The Voice From The Shadow Box
The Voice From The Shadow Box
The baffling mystery of a strange killer and the amazing trap.
Startling Detective Adventure, August 1931
Out of the darkness loomed a phantom gunman, intent on robbery. There was a struggle, a shot—and Los Angeles police faced a baffling murder mystery. For three years a Fingerprint lay useless in the files — then a clever police lieutenant and a bereaved mother with a memory for voices brought the ruthless slayer to justice. Again, the law won.
By Lieut. H. L. BARLOW
Officer in charge of the Identification Bureau, Los Angeles Police Department
Neat stacks of greenbacks, piles of silver dimes, quarters, half dollars and dollars covered a desktop in the office of the Lonesome Dance Club in Los Angeles on the evening of April 9, 1927.
Behind drawn blinds, two persons worked swiftly transferring the money into a shopping bag. One, a grayhaired woman, was Mrs. Violet Hatch, proprietor. The other was her son Melvin [Editors note: His full name was Erl Melvin Hatch, the family called him Erl, but for some reason the author referred to him as Melvin], a tall, stalwart young man. They smiled happily at the lilting music of the orchestra. Business was good. They had taken in more than $400.
Melvin, a World War veteran, had come back from the service to assist his mother and they had made a big success of this gathering place of strangers in a strange town —a haven for the lonely who hungered for companionship.
About ten o’clock Melvin drove his invalid father, Dr. Hatch. to their home on Echo Park avenue, Los Angeles. Mrs. Hatch remained at the club which would not close for some hours. Hatch was ill and had to be taken home early.
Melvin made sure his father was safely in the house, then turned his car around and drove back to the club to
rejoin his mother.
A startling sight greeted the feeble Dr.

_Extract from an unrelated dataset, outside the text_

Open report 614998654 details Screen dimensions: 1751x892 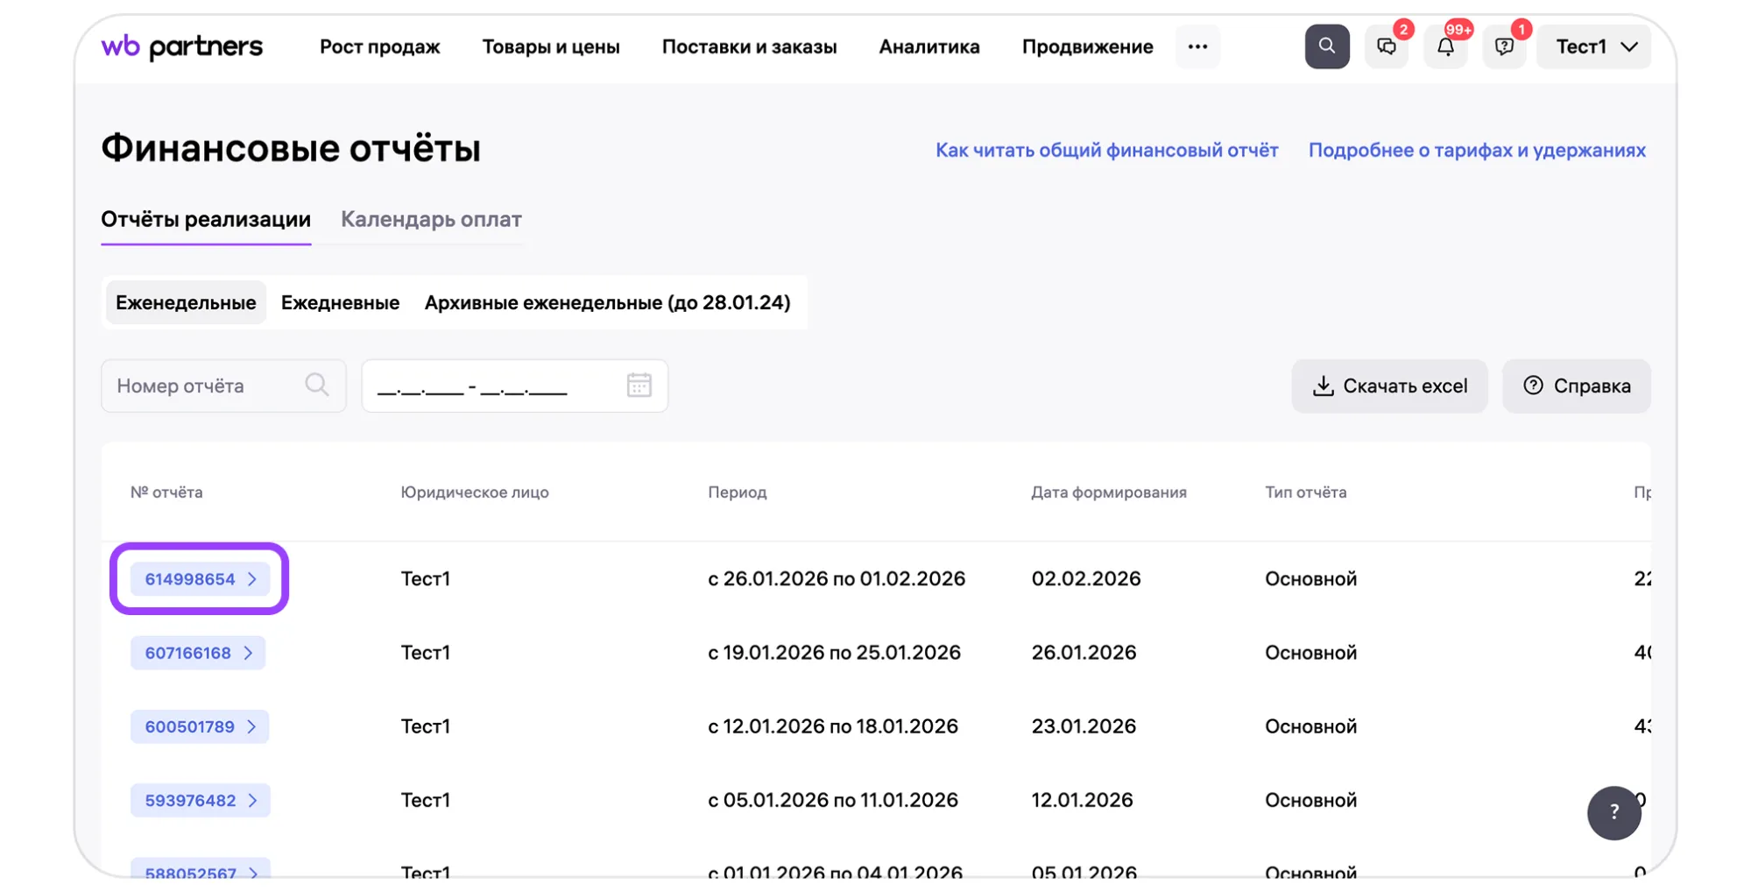[200, 579]
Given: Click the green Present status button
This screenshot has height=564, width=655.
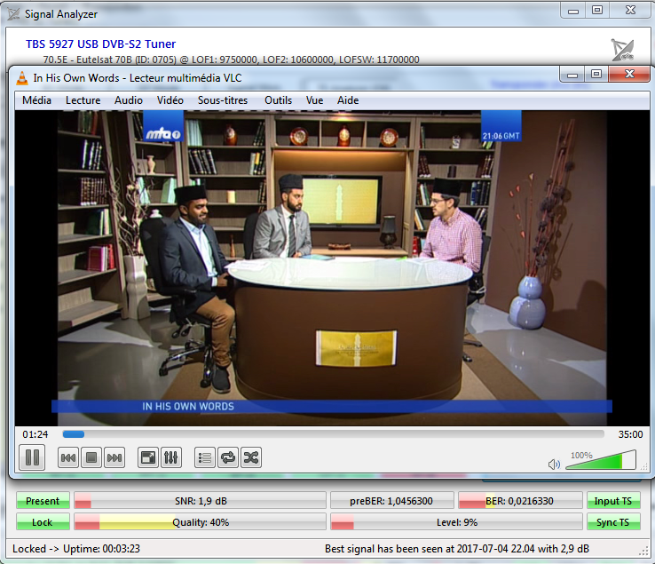Looking at the screenshot, I should click(x=43, y=502).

Hatch when he stepped into the house.
Out of the darkness of another room loomed a tall shape.
“Hands up,” ordered an emotionless voice. Then, as Dr. Hatch staggered and seemed about to fall, the masked
robber quickly advanced upon him, grabbed the old man and propelled him into a closet. As the outlaw closed the
door, Dr. Hatch sank to the floor groaning. The robber ordered him to be quiet.
“I am ill,” said Dr. Hatch, weakly. ” Don’t leave me in here.” The robber hesitated. Then with sudden decision he opened the door, lifted the doctor up and helped him onto a couch in the front room.
“If you do as I say, no one will get hurt,” warned the masked bandit. “I will wait here until they come with the money. There’ ll be no trouble. You understand what will happen if you try to give a warning.”
It was about midnight when Melvin Hatch drove up to the house with his mother and put the car in the garage. Another car containing Mr. and Mrs. Charles Freeman, acting as a sort of bodyguard, drove on to the end of the street to turn around. It was this fact that kept Freeman out of the fight that ensued. Melvin helped his mother put some bundles on the porch ; then turned away with the intention of entering the Freeman machine when it came up, to be taken to his own home where a wife and four
babies awaited him. [Editor Note: There were four children. a boy of 8, a girl of 5 (my Mother), a boy of 2 and a new born girl]
Mrs. Hatch fumbled for her key in its usual hiding place. It was gone. She peered in through a glass panel. To her astonishment all the lights in the house were out except one in a bathroom. Dimly , in the darkness, she could see Dr. Hatch slumped down in front of the fireplace in a most dejected attitude. Filled with alarm, she
knocked. After several minutes Dr. Hatch opened the door.
“There’s a bandit in the house with a gun,” he said.
At the same instant a masked face appeared behind the doctor and a gun muzzle was thrust toward Mrs. Hatch. A low even voice said: “Hand me the bag!” Cold eyes were on the shopping bag of money.
Mrs. Hatch was stunned. Automatically she held out the shopping bag containing the money, more than $400. For a split second she seemed to be choking. Then came the reaction. A scream burst from her.
Hardly had the shriek left her throat before she regretted it. She heard her son call out, knew that he was coming to her help and a new and awful fear assailed her. Melvin would be shot! She knew her son’s courage.
“Oh, don’t come !” she cried. “He has a gun !” Her words trailed off in a terrified shriek.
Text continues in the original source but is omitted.